**Source text:**
— begin —

Begging on Easy Street

There’s this guy in a ragged wheelchair who sits on a street corner about a block away, shaking a Starbucks cup full of coins. His left leg and right arm are missing, which makes him a curious sight indeed. I’ve know many double amputees, but they’ve always been more symmetrical.

He’s out there every day rain or shine, in the brutal heat and blustery wind. Whenever I see him, it hardens my determination to find a way to liberate him and all the other crippled beggars from the indignity of begging on the harsh city streets. This is the 21st Century, for God’s sake. There are much more sophisticated, efficient, high-tech ways for cripples to beg. Cripples should be begging on the internet, from the comfort and safety of their own homes.

Internet begging is pretty much what we do here at Smart Ass Cripple. We sit here on our virtual street corner, telling jokes to passersby. Sometimes they toss coins into that virtual Starbucks cup known as PayPal.

But I want to set up a website, an online community, a one-stop shop for people to give to crippled beggars. It’ll work sort of like a dating site. Crippled beggars in search of benefactors will post a picture and profile: “Hello. My name is Marvin. I’m a Sagittarius and I have leprosy.” (Disclaimer: Benefactor beware. Crippling conditions have not been authenticated.)

Benefactors can choose a beggar from this dazzling gallery. Or they can search for their ideal beggar by entering the essential characteristics of the type of beggar with whom they would be most compatible: age range, crippling condition, religion, level of education, acceptable number of missing teeth. And the computer will pick the perfect match. There can also be a NAME YOUR PRICE feature where the benefactor offers up a bid, say like 50 cents, and it goes to whichever crippled beggar snatches it first. Or they can adopt-a-beggar, where they set up an automatic transfer of funds to go to the Starbucks cup of same beggar every month.

— end —

**Rows:**
— begin —

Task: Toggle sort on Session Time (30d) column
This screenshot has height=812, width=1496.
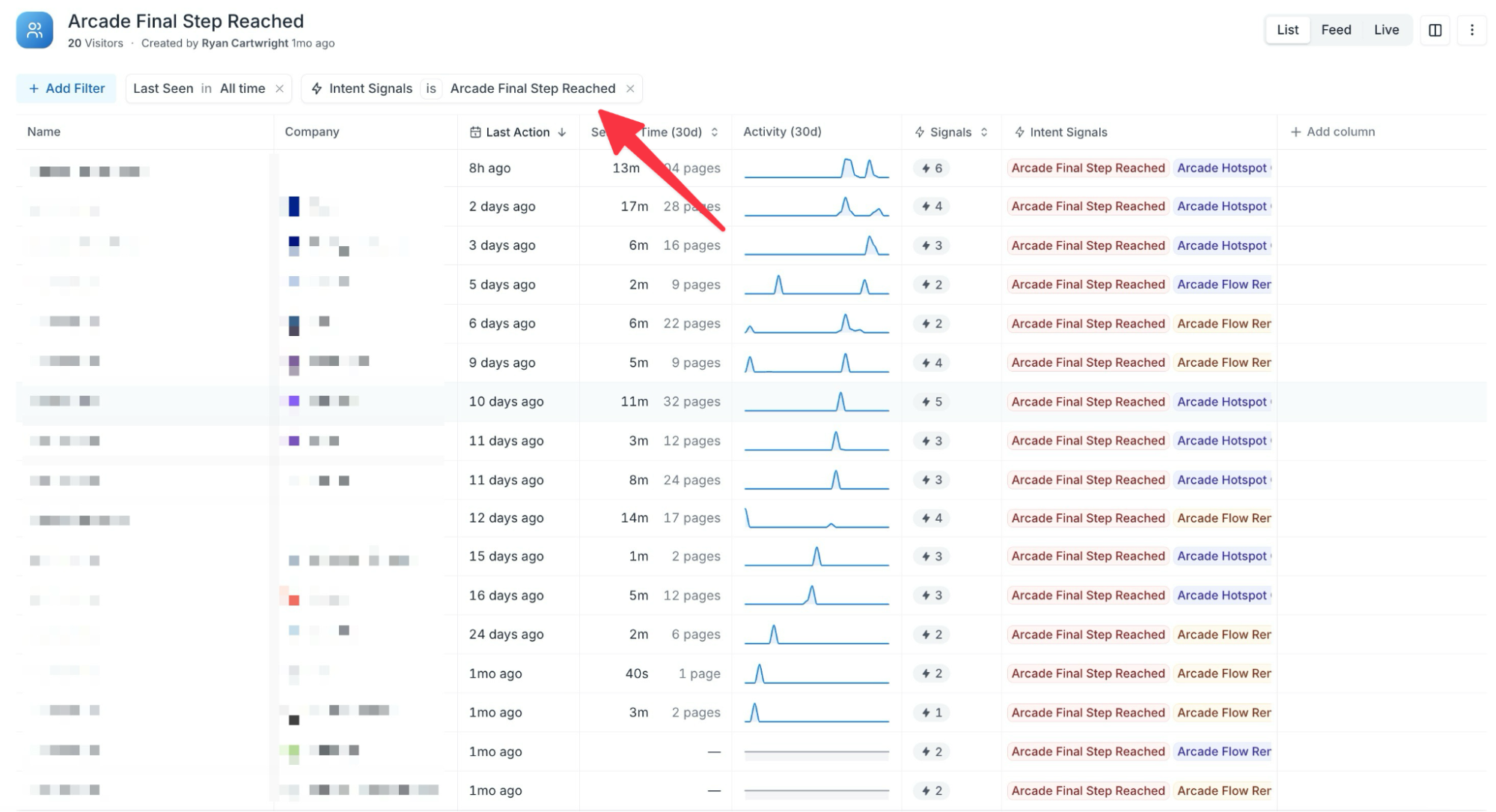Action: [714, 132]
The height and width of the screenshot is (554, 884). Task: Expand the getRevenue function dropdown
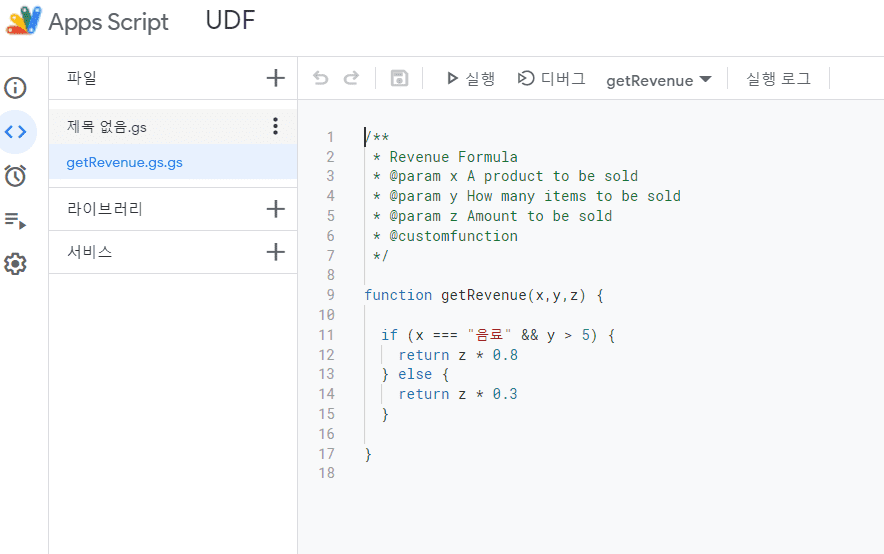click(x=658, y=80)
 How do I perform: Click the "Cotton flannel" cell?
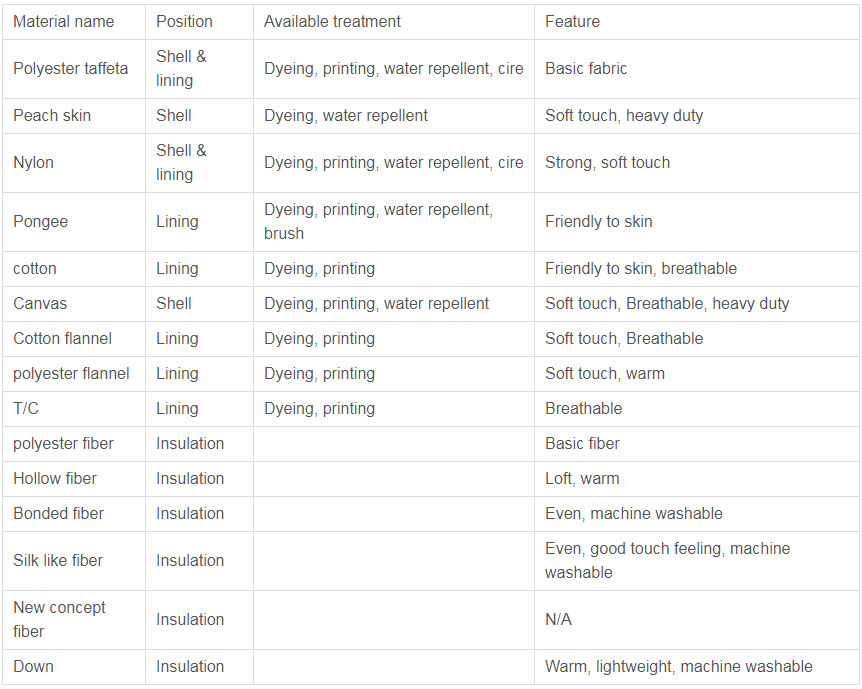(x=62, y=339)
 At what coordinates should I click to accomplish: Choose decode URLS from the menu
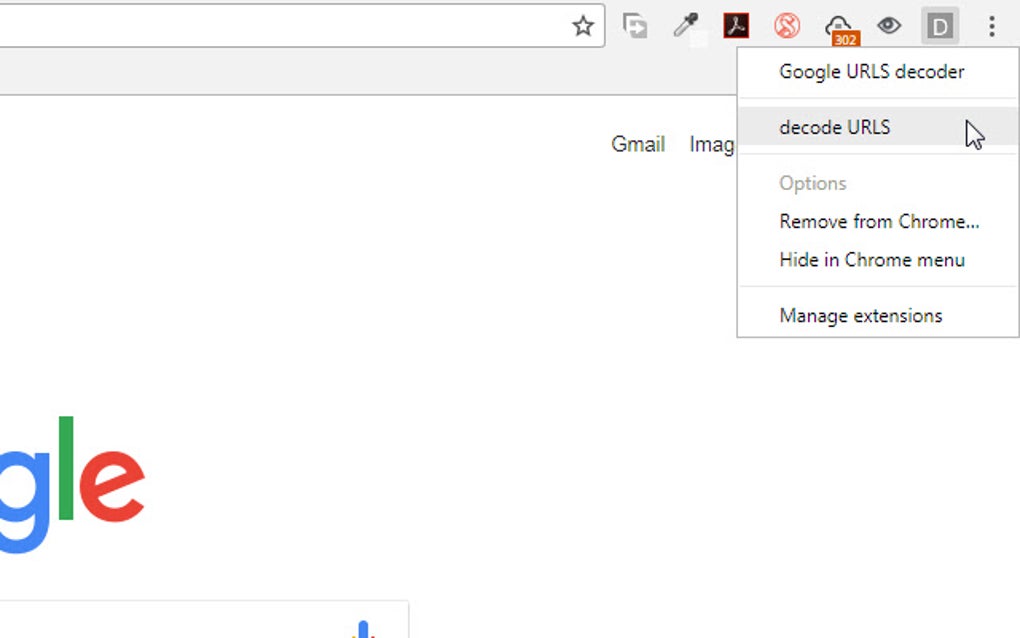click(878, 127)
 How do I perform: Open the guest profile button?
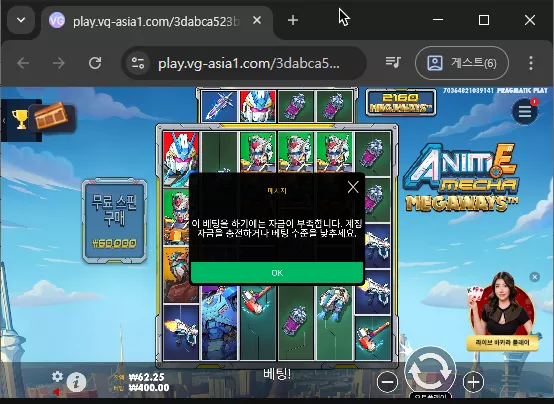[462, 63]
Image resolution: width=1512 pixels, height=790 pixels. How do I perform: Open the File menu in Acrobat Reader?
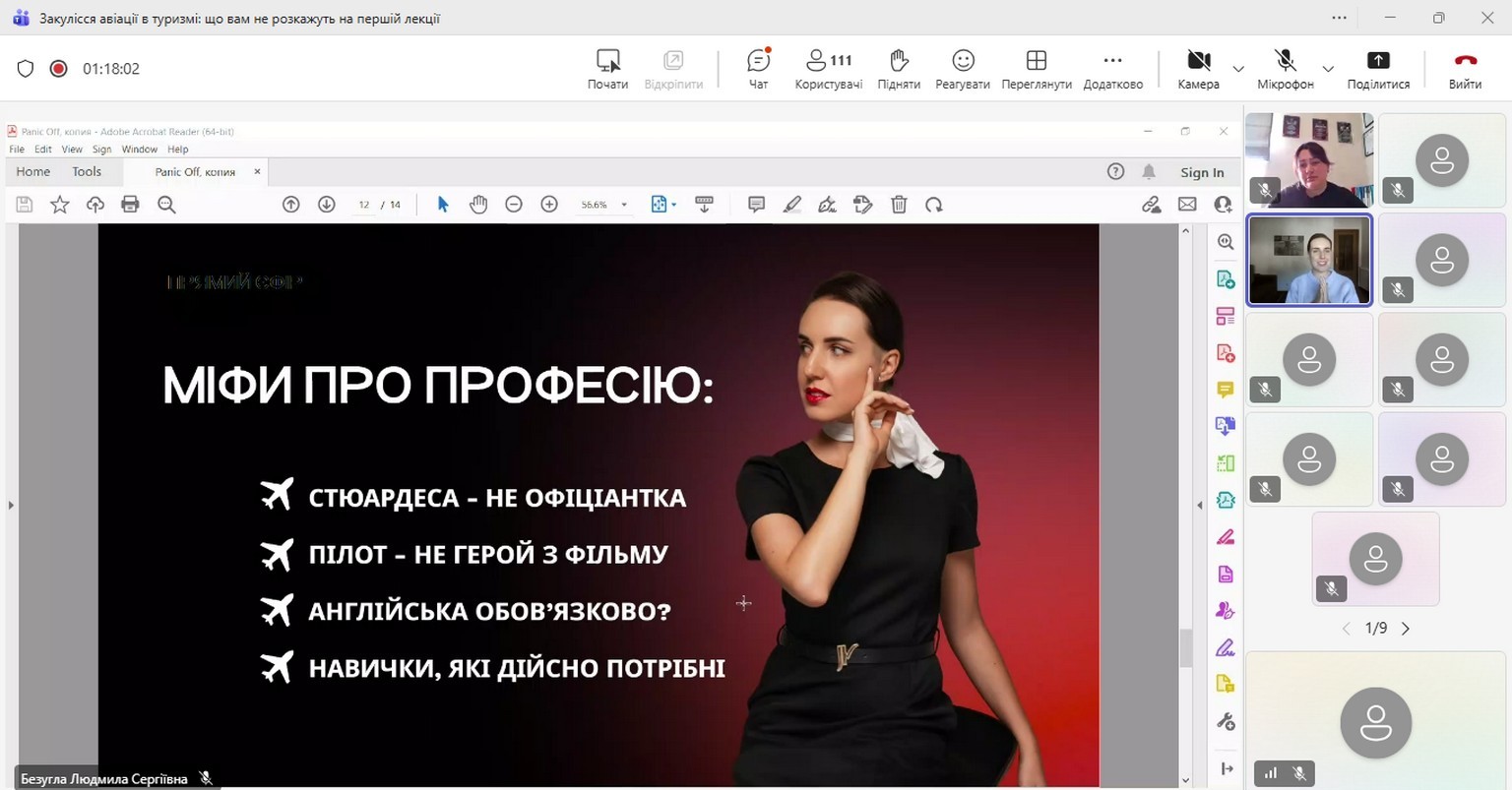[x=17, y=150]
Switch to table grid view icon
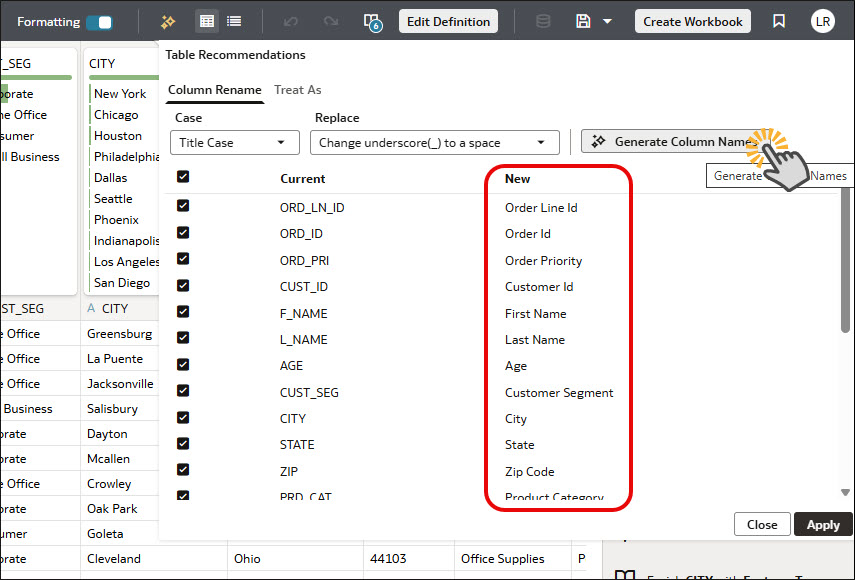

— end —

**Tasks to complete:**
[1] Please write out the passage from the Begging on Easy Street text starting at "There’s this guy" and ending at "their own homes.".
[2] Summarize the Begging on Easy Street text in two sentences.

**Responses to the tasks:**
[1]
There’s this guy in a ragged wheelchair who sits on a street corner about a block away, shaking a Starbucks cup full of coins. His left leg and right arm are missing, which makes him a curious sight indeed. I’ve know many double amputees, but they’ve always been more symmetrical.

He’s out there every day rain or shine, in the brutal heat and blustery wind. Whenever I see him, it hardens my determination to find a way to liberate him and all the other crippled beggars from the indignity of begging on the harsh city streets. This is the 21st Century, for God’s sake. There are much more sophisticated, efficient, high-tech ways for cripples to beg. Cripples should be begging on the internet, from the comfort and safety of their own homes.

[2] The writer describes a man in a ragged wheelchair, missing his left leg and right arm, who begs with a Starbucks cup on a nearby street corner every day, and argues that crippled beggars should instead beg on the internet from their own homes. The writer proposes a website that works like a dating site, where beggars post profiles and benefactors can choose or search for a match, make a name-your-price bid, or adopt a beggar through a monthly automatic transfer.